_Brief 1_
Answer these questions from the melioidosis passage, writing each answer on its own line marked (a), (b), or (c).
(a) What percentage of patients in the 20-year tropical Australia study presented with pneumonia?
(b) Which organ does melioidosis affect most frequently?
(c) What is the gold standard for diagnosing B. pseudomallei?
_Brief 2_
For each statement below, say whether it agrees with the melioidosis passage. Answer yes or no and quote the words from the passage that decide it.
(a) Case 1 had a chronic presentation.
(b) Gopalakrishnan et al found a higher incidence in males.
(c) Pleural involvement is more common in melioidosis than in tuberculosis.
_Brief 3_
According to the melioidosis passage, why was case 2 hard to tell apart from tuberculosis? Answer in one to three sentences.
____ Quoted passage
Melioidosis can manifest clinically as acute (∼85%), subacute, or chronic (over 2 months, typically less than 12%) processes.[5] In our scenario, case 1 exhibited an acute presentation while case 2 displayed a chronic presentation.
Patients with pneumonia (51%), genitourinary infections (14%), skin infections (13%), bacteremia without obvious focus (11%), septic arthritis or osteomyelitis (4%), and neurologic involvement (3%) were the main presenting features in a descriptive study that involved 500 patients over the course of 20 years in tropical Australia. A clear focus of infection was absent in the remaining 4% of patients.[6]
Gopalakrishnan et al[7] discovered 32 cases of melioidosis with confirmed cultures. According to their findings, the majority of cases of infection presented with fever and weight loss, and the incidence was higher in males with a median age of 42.5 years.
In endemic locations, melioidosis has a high fatality rate of 19 to 36%,[8] with worldwide mortality rates ranging from 9 to 70%.[9]
The most frequently impacted organ by melioidosis is the lung. Initially it starts with multiple small pulmonary nodules and multilobar infiltrates in the upper lobes and they progress to mixed nodular and patchy alveolar opacities in subacute and chronic forms.[10]
The liver, kidney, and spleen are the next most frequently affected visceral organs in the abdomen. The presence of hepatic and splenic abscess together is highly suggestive of melioidosis.[11]
Musculoskeletal, prostatic involvement, and neurological manifestations are the other manifestations seen in melioidosis.[12] [13] [14]
Melioidosis mimics a variety of clinical conditions in both radiological and clinical aspects. It is often misdiagnosed in India as tuberculosis due to the striking similarities in clinical presentations. In these cases, pulmonary tuberculosis should be ruled out as a differential diagnosis. The two most significant characteristics that could differentiate melioidosis from tuberculosis are frequent presentations with concurrent liver and splenic abscesses and sparing of the lung apex. Fascinatingly, pleural involvement—such as effusion, empyema, hilar or mediastinal adenopathy—is less common in melioidosis, which makes it possible to distinguish it from tuberculosis with additional useful characteristics.[15] In case 2, however, there were nodular left pleural thickening, mild left pleural effusion, and mediastinal lymph nodes—all of which are comparatively less common in melioidosis and make it challenging to differentiate it from tuberculosis. The gold standard for B. pseudomallei diagnosis is culture and sensitivity.
________
____ Record set
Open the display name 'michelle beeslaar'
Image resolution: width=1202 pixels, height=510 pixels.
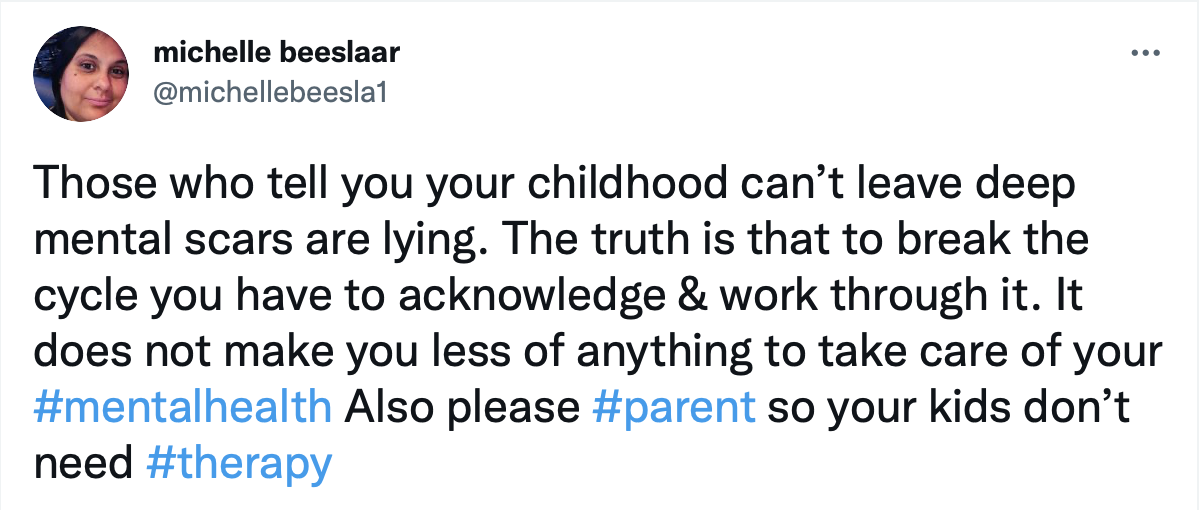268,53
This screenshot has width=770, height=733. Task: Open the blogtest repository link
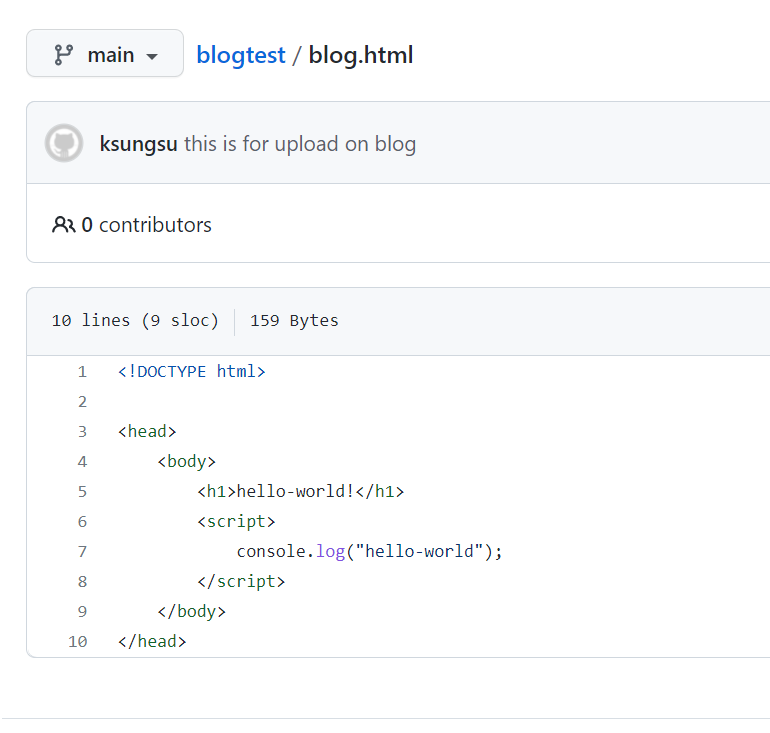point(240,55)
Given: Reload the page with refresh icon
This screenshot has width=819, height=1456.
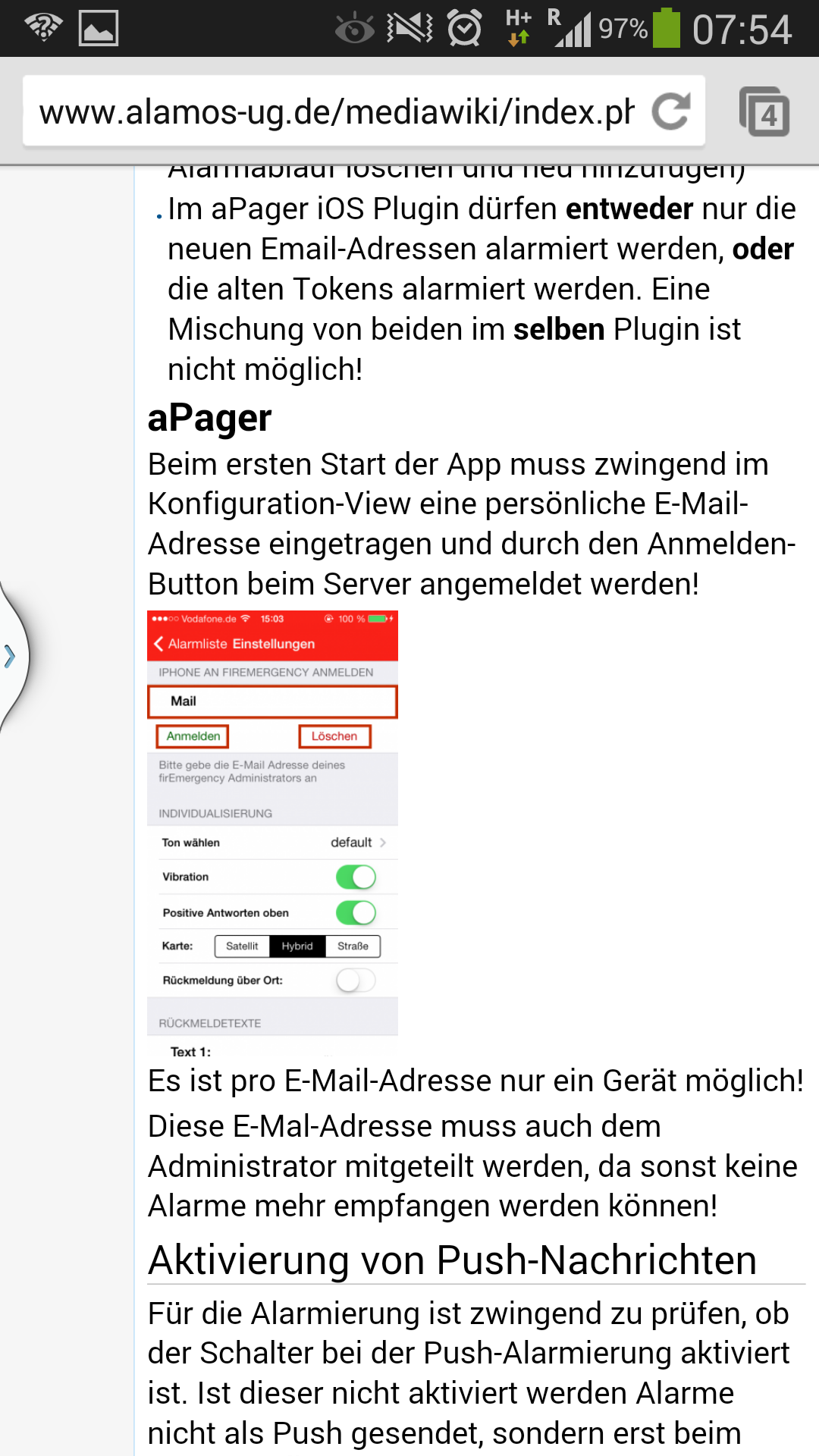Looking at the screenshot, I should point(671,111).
________
_Written solution 1_
(a) 51%
(b) The lung
(c) Culture and sensitivity

_Written solution 2_
(a) No: "case 1 exhibited an acute presentation"
(b) Yes: "the incidence was higher in males with a median age of 42.5 years"
(c) No: "pleural involvement—such as effusion, empyema, hilar or mediastinal adenopathy—is less common in melioidosis"

_Written solution 3_
Case 2 showed nodular left pleural thickening, mild left pleural effusion, and mediastinal lymph nodes. These findings are comparatively less common in melioidosis, and that made it challenging to differentiate from tuberculosis.